==== MATERIALS PROVIDED
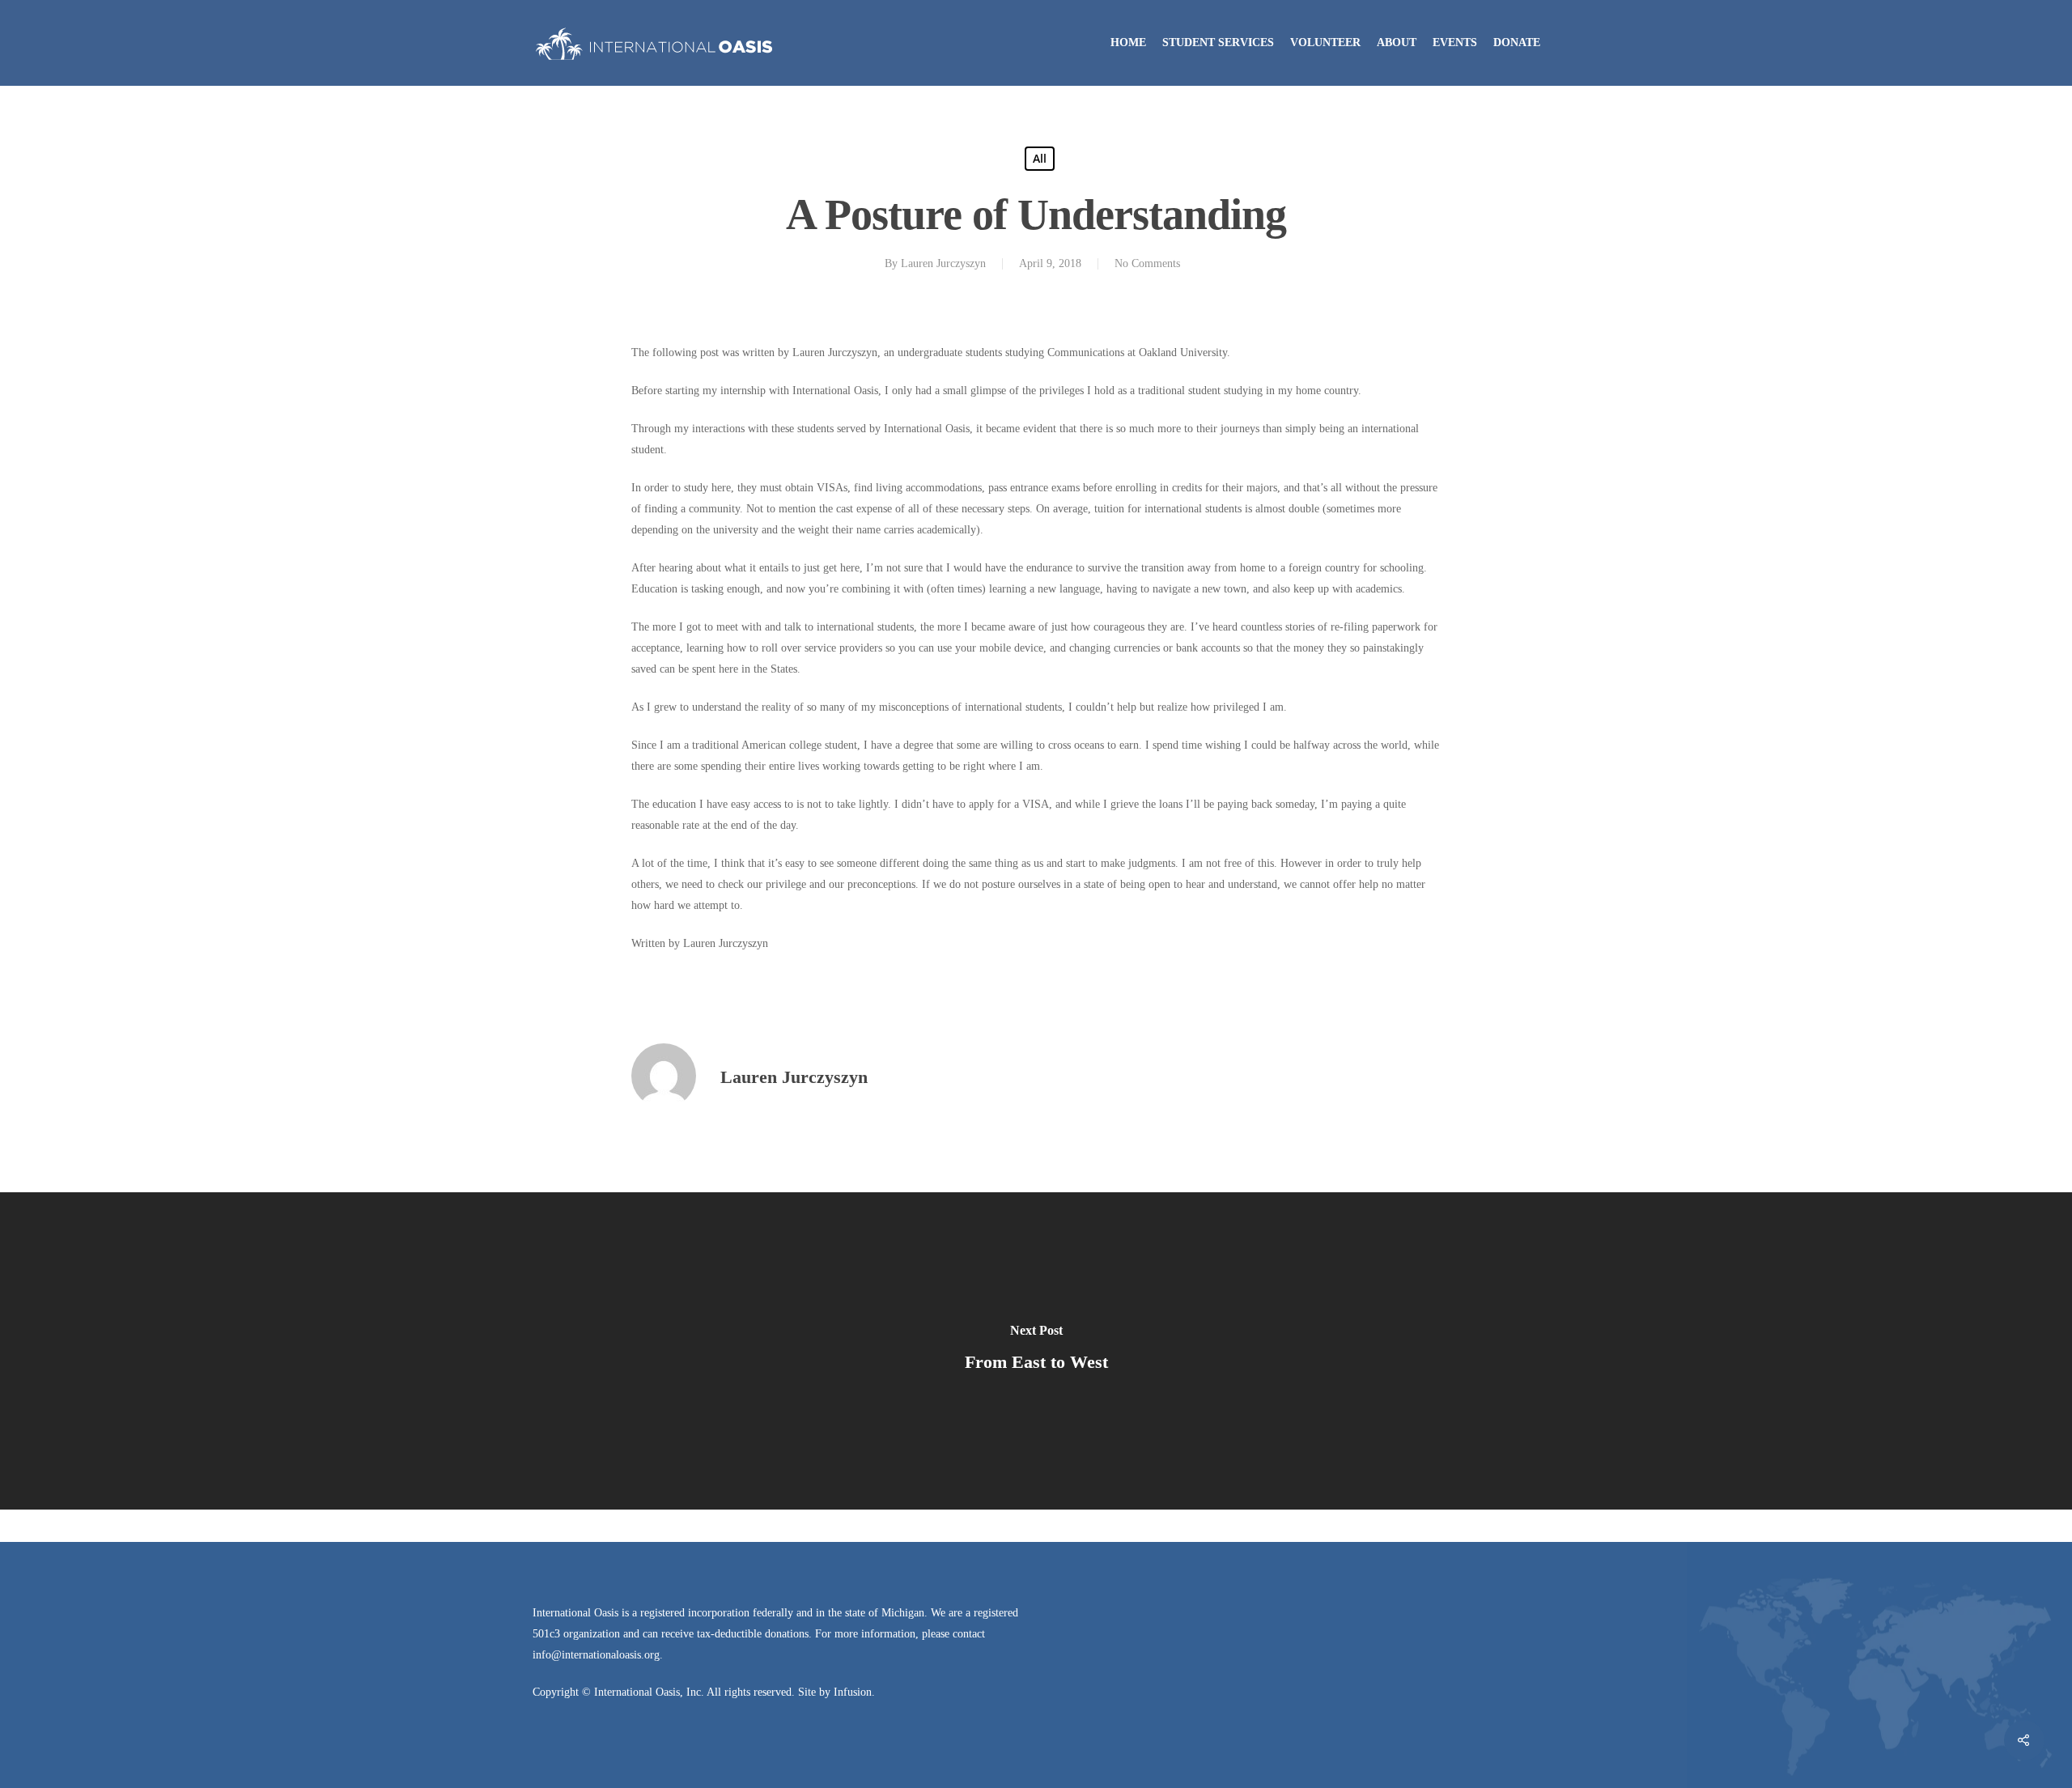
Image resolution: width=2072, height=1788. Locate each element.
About (1396, 42)
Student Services (1218, 42)
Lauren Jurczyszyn (943, 263)
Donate (1516, 42)
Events (1455, 42)
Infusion (853, 1692)
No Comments (1147, 263)
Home (1128, 42)
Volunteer (1325, 42)
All (1040, 158)
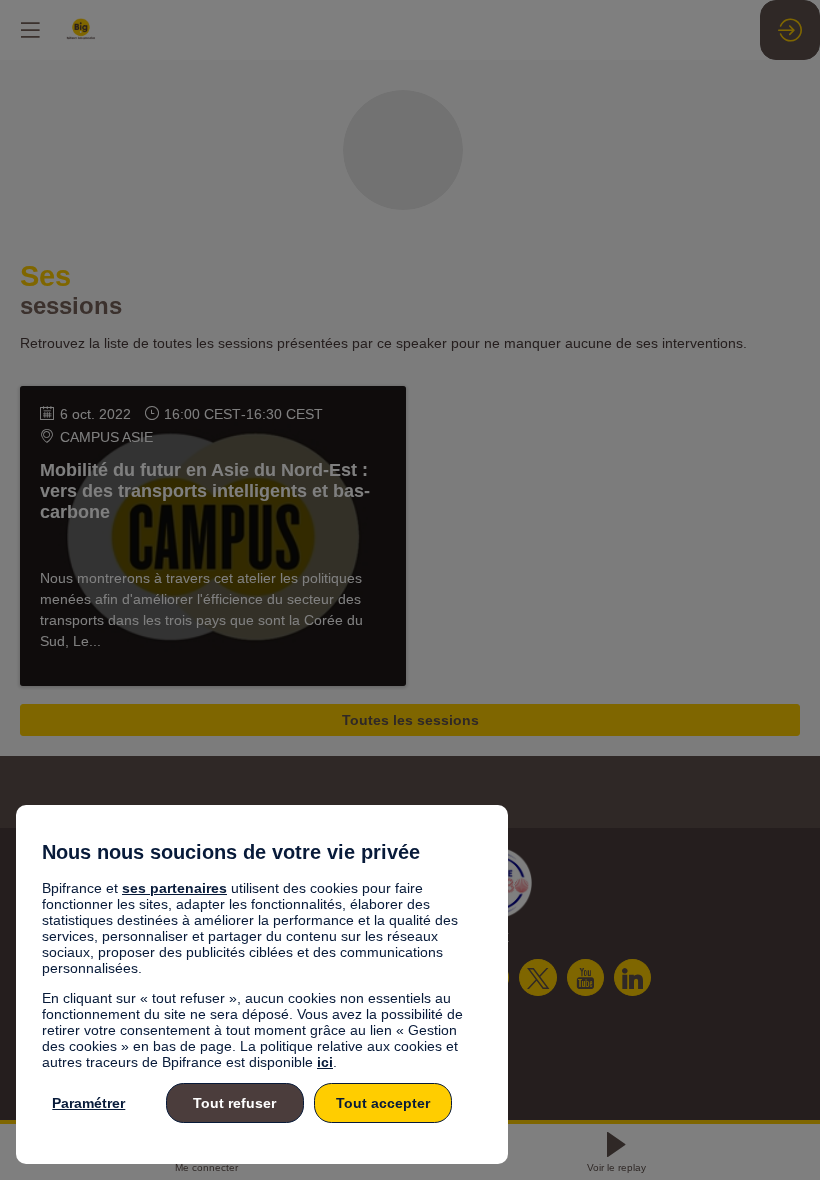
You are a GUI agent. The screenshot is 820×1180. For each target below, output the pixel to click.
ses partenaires (174, 888)
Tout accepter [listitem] (383, 1103)
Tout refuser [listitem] (234, 1103)
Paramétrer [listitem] (88, 1103)
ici (325, 1062)
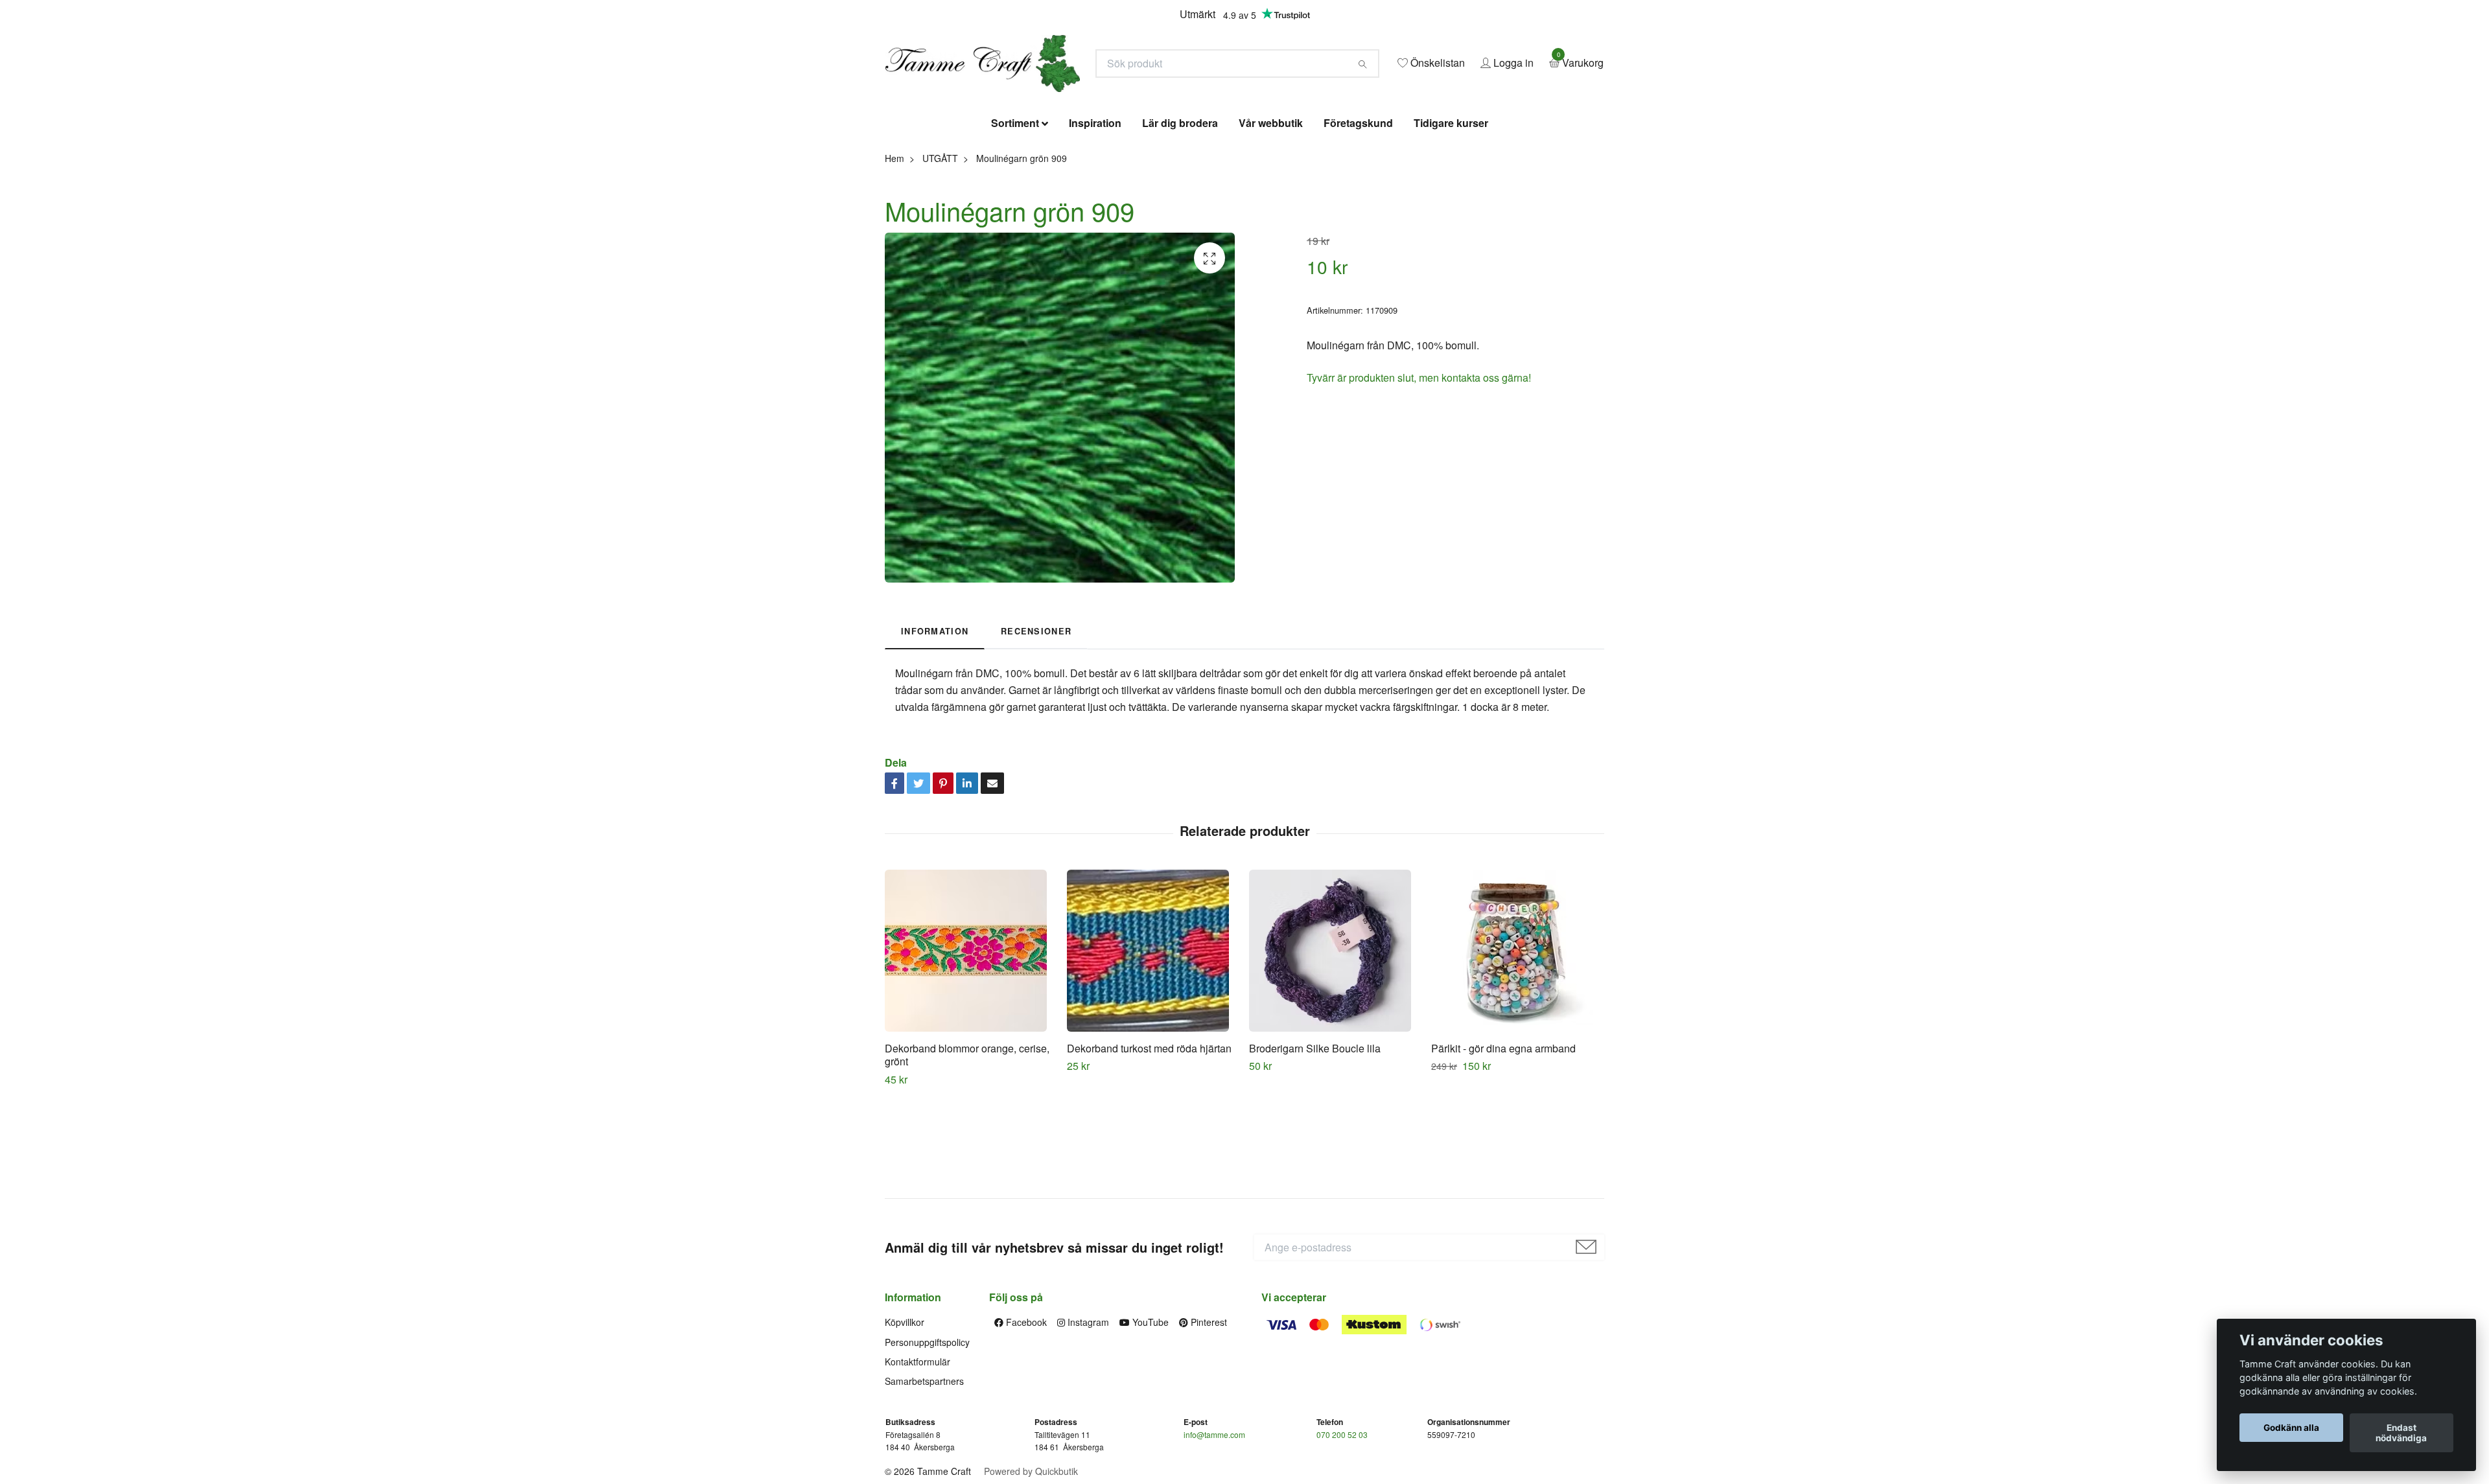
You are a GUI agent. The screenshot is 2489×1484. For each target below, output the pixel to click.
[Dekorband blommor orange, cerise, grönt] (971, 1044)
========
TASK DETAILS> Look above for the line containing "All (1040, 158)"; output that line and all lines after it through the last one exactly, without the pictures.

TASK RESPONSE>
All (1040, 158)
You are a GUI agent. The screenshot is 820×1180. For each target below, output the pixel to click.
ses partenaires (174, 888)
Tout accepter [listitem] (383, 1103)
Tout refuser [listitem] (234, 1103)
Paramétrer [listitem] (88, 1103)
ici (325, 1062)
You are a GUI agent. The screenshot is 2489×1484. For each target below, output the pixel to click.
[Dekorband blommor orange, cerise, grönt] (971, 1044)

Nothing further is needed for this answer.